Female genital cutting (FGC)
There is insufficient empirical research to inform public policy and advocacy on FGC in immigrant and refugee communities in the United States. To date, no sustainable initiatives have been launched on a local level to engage a broader array of immigrant and refugee communities on FGC and related issues. And, no efforts have been made to develop best practices that could improve outcomes for this vulnerable group of immigrant women and girls.
Sauti Yetu’s work on FGC in New York City draws upon a decade of experience impacting public policy by developing evidence-based programs, women and girl's leadership and social support networks, and conducting trainings on the topic of FGC. Sauti Yetu's community engagement and supportive services include but are not limited to the following:
A Process of Social Change
Sauti Yetu has learned that changing a community's social norms is a process, not a single event, and is fostered by the community itself, and not a single individual. We work within communities to understand their concerns and their understanding of FGC to affect change rather than haphazardly forcing messages from outside. Sauti Yetu's efforts to influence behavioral and social change is systematic and targeted towards each community. Sauti Yetu has become skilled facilitators of individual and collective change by working with, guiding, facilitating, and supporting African immigrant and refugee communities in New York City along a journey of change.

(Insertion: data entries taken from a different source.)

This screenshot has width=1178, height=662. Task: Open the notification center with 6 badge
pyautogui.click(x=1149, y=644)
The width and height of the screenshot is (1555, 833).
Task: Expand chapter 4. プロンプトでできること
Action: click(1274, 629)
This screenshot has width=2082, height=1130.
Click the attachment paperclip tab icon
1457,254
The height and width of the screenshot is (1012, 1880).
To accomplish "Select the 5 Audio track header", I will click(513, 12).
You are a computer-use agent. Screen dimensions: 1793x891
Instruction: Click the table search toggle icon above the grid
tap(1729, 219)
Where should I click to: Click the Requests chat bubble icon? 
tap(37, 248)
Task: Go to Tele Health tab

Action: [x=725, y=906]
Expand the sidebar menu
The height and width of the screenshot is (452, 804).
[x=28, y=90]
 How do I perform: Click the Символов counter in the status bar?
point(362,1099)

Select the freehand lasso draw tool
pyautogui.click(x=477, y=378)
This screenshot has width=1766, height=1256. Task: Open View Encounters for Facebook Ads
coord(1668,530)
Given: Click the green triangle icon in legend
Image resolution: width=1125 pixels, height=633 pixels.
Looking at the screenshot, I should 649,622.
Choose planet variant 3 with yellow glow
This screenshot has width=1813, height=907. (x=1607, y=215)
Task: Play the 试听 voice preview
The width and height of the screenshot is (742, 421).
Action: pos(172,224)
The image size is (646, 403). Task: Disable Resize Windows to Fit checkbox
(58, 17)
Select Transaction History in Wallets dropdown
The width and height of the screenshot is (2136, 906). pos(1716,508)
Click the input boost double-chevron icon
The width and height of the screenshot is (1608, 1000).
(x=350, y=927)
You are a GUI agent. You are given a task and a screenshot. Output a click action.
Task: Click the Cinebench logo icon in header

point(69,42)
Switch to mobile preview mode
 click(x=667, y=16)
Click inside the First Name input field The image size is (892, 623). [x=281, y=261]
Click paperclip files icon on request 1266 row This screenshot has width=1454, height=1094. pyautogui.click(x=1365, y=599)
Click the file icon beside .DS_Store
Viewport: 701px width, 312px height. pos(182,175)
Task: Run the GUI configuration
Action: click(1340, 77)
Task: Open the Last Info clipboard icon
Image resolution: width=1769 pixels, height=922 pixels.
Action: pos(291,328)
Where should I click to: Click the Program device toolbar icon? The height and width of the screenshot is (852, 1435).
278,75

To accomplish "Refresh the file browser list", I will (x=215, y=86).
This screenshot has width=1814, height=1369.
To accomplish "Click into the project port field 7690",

Sauti Yetu utilizes multi-disciplinary research designs as a means to inform public policy, design interventions and support women and girls. To this end, we are conducting our own research via national and local surveys, and as well partnering with researchers, community members including leaders and youth, to document the prevalence, attitude, and knowledge regarding the practice. These projects are informed by the context/experience of migration, stigma/stereotypes, and racial prejudices against African immigrants in general and African immigrant women and girls in particular. Immigrants and refugees coming from societies where FGC is prevalent are racial minorities in western countries, and face multiple intersecting forms of discrimination and oppression.